Here’s my rule: Around the 27th time you tell them what you expect, they will get it.
For 28 years, I attended Jamboree in the Hills, an outdoor music festival held in an open field. It is attended by around 100,000 people, all eager to rush in and find the best spot in the field to watch the show. It’s chaotic when the gates open first thing in the morning, and hard to keep track of your group with so many people running around. So each year we would tell our friends, “When they open the gates, run to the right side of the right aisle and stay back about 100 feet from the stage.”
Without fail, every year our group would scatter. Some ran to the left; some ran to the right. Some ran to a spot 50 feet back from the stage, while others ran 200 feet back. We ended up with small groups here, there and everywhere…often not having enough room for our large group to enjoy the show together from one location.
One year, we had a heck of a time finding our friend David. Eventually he came walking up to the group. When we asked where he had been, he said, “Well, I thought we were all running to the hot dog stand.” Apparently, we hadn’t explained our game plan enough times to ensure that everyone knew what to do and where to go in the midst of the chaos. It was several years and at least 27 times explaining the drill before everyone got it straight. When they did, we always had plenty of room for a large group to enjoy the show.
For years, I have explained the 27 times rule to my staff. At a foremen meeting the other day, James Hoskinson, the president of our masonry division, stated, “Guys, I know I haven’t told you 27 times yet, so I am telling you again. When someone is late or doesn’t show up for work, we need you to write down the circumstances surrounding the absence on the master timecard so we will have this information to use during the next evaluation, and when considering future pay raises for the employees.” It was satisfying to see the patience James displayed as he had learned and used the 27 times rule.

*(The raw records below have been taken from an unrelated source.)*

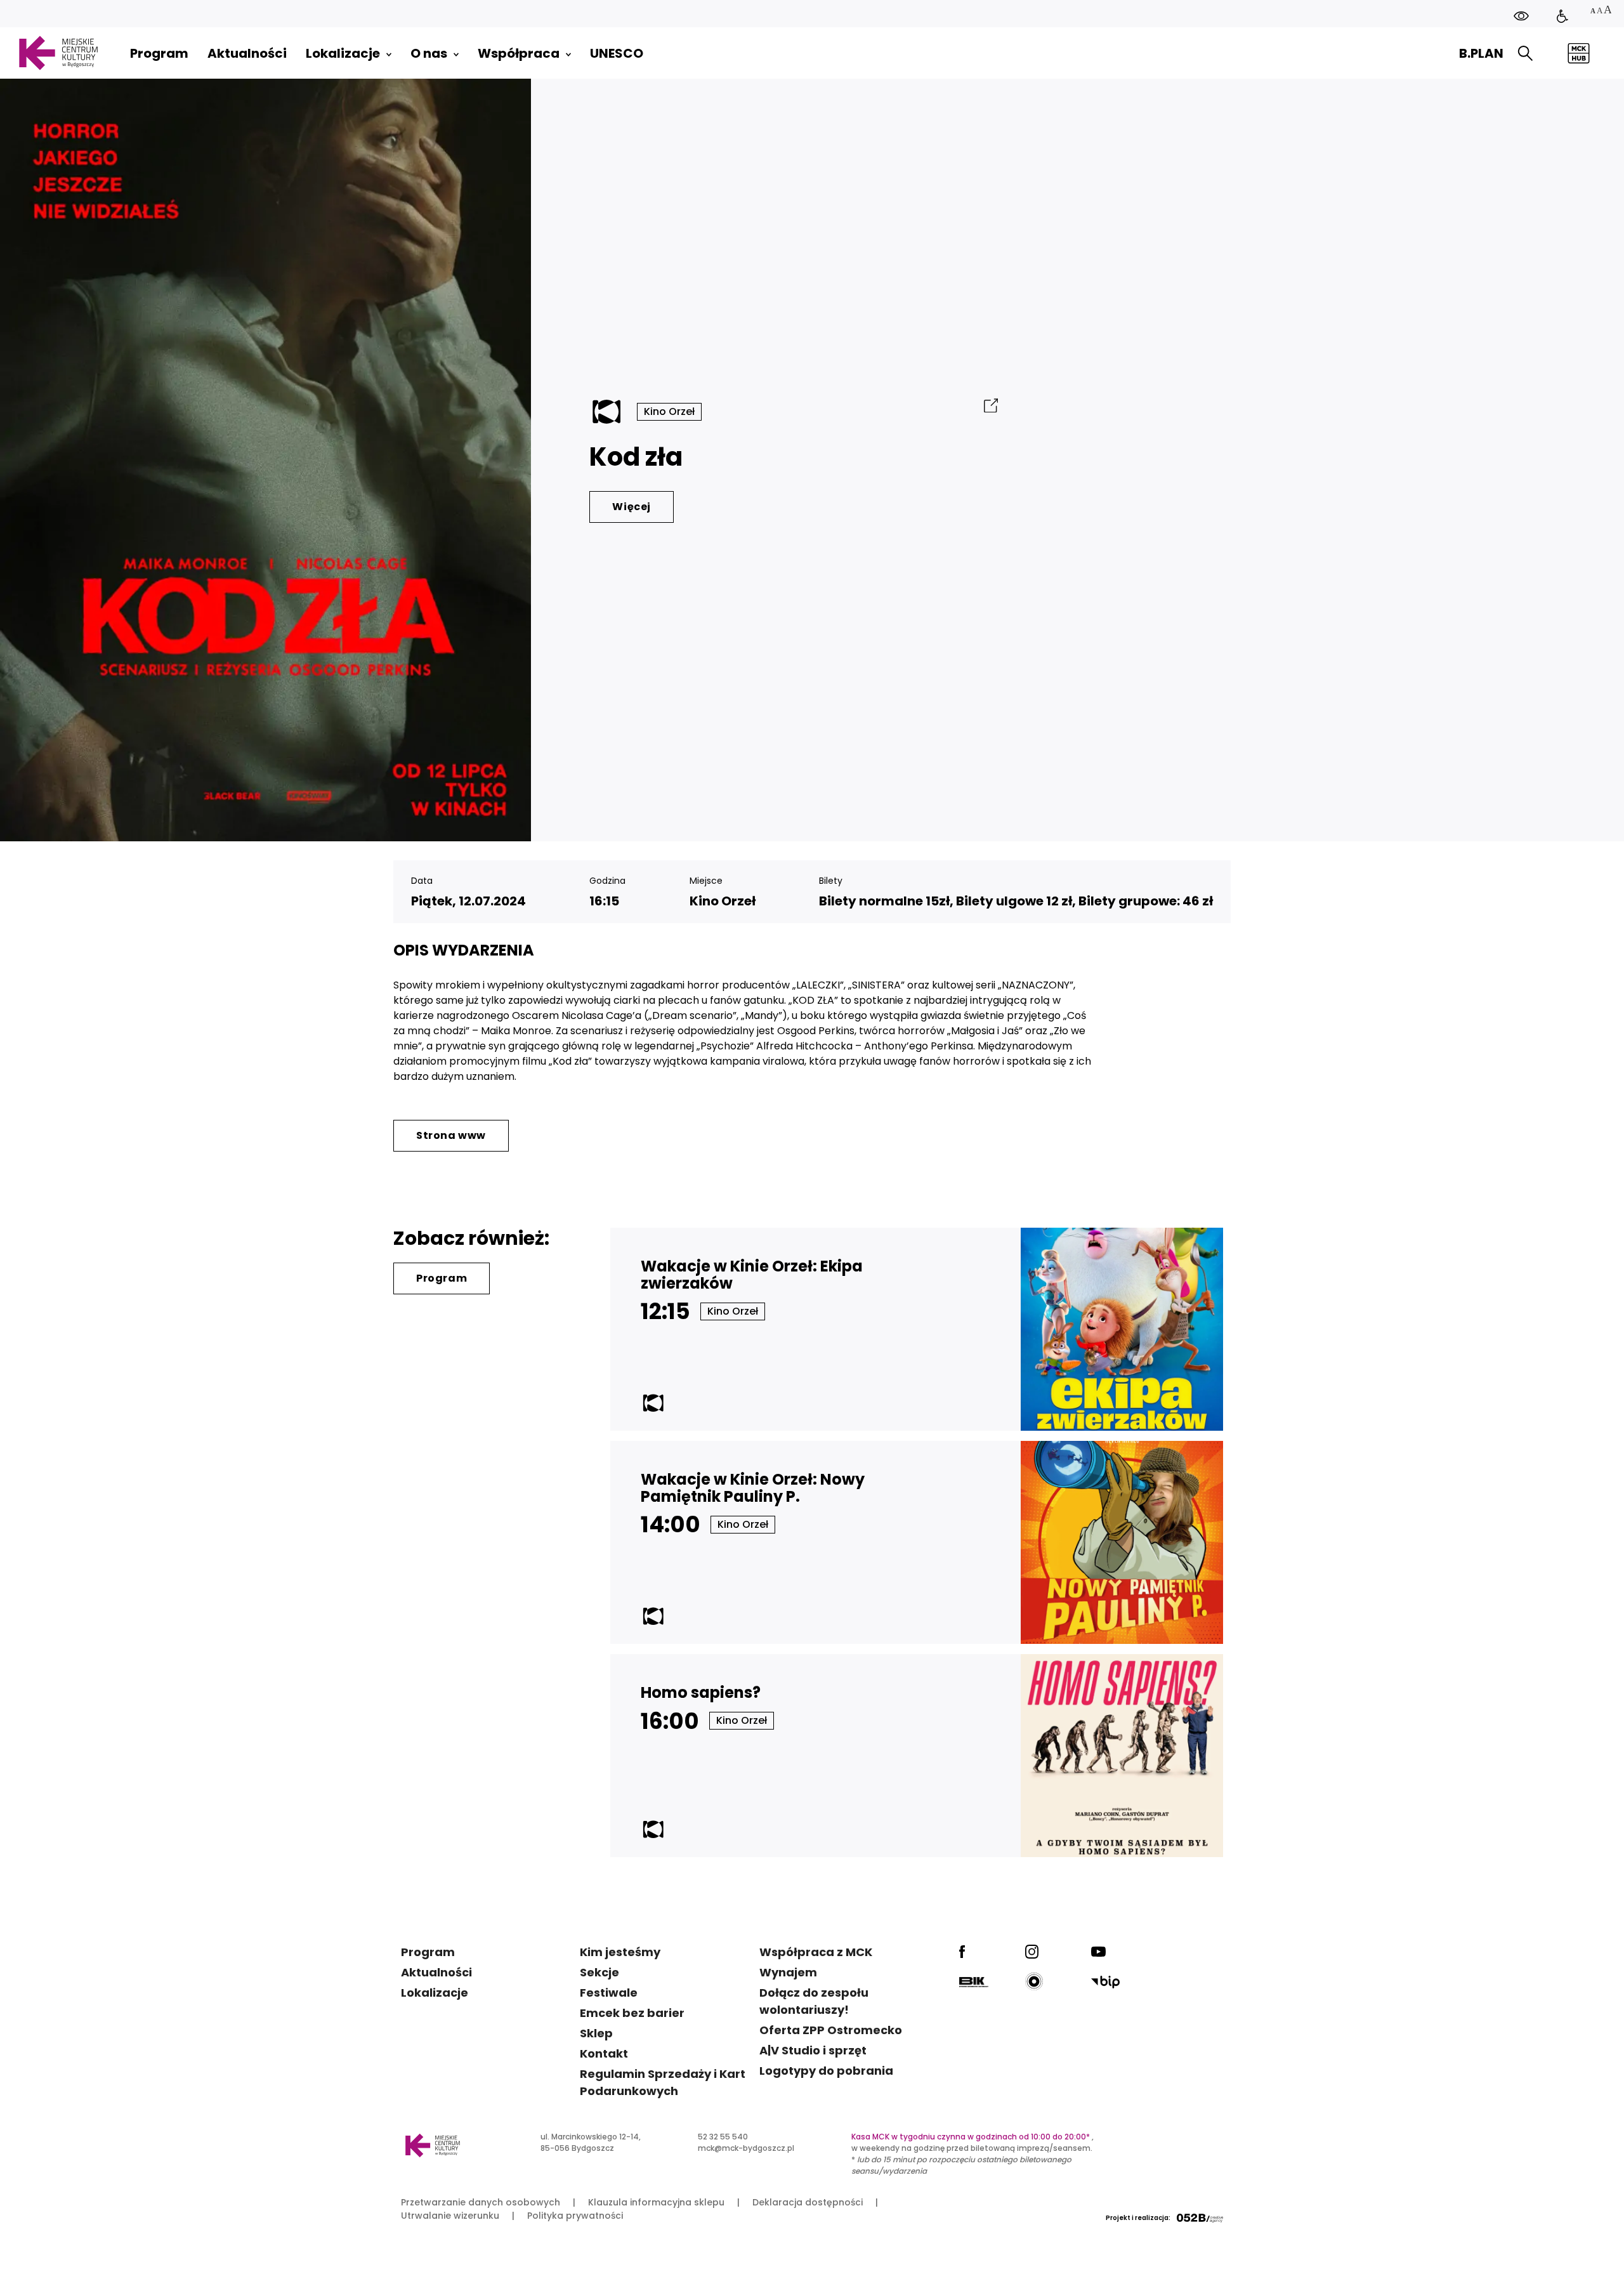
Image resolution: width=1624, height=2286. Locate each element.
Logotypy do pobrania (826, 2071)
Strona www (451, 1135)
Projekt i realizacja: (1138, 2218)
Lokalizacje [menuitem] (343, 53)
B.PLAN (1481, 53)
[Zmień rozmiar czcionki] (1600, 11)
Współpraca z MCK (815, 1952)
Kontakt (604, 2053)
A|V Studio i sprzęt (813, 2050)
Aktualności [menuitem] (247, 53)
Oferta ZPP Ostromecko (830, 2030)
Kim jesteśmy (620, 1952)
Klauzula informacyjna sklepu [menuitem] (656, 2202)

James has started reinforcing the rule with his team. When a foreman complains that the laborers are not setting the scaffold ahead of time so the bricklayers have a place to go when they finish their current wall, the foreman knows the first thing James will ask is, “Have you told them 27 times how to set scaffold ahead of time to ensure they got it?”
Your team can’t do the job well if they haven’t yet learned how to do it.
The Four Laws of Learning help explain this concept. The four laws are:
It takes all four steps for the human brain to master a concept, and No. 4 shows that doing the task just a few times simply isn’t enough.
Coach John Wooden used this concept to propel his team into greatness. He is one of the most revered coaches in all of sports, leading UCLA to 10 national basketball championships in just 12 years. Since then, his management style has been adopted by both sports and business leaders alike. Coach Wooden insists that there are in fact eight laws of learning instead of four. His version includes: explanation, demonstration, imitation, repetition, repetition, repetition, repetition and repetition.
Based on my experience, I agree that repetition is more critical than the rest. You might be asking yourself, “Why do I need to repeat it to my team? They’re adults. They should just get it.”
I understand that. I really do. We’re all busy. But we need our employees to repeat an action enough times that it stops being a task and instead becomes habit. We want it to be automatic.
Repetition is the mother of skill. It creates muscle memory, allowing automaticity to finally happen. You can’t learn to type, play golf, shoot a foul shot or move scaffolding without practice. Repetition is essential.
So, the next time your crew is having a problem, remind yourself of the power of repetition. And even if you’ve told them 20 times, assume that 20 is not enough. Take a deep breath and regroup. Then walk your crew through the process until you get to 27 times.
Remember that investing in this training isn’t a waste of time. It will pay off in spades as your team develops the right habits. It may also ensure they don’t end up at the hot dog stand!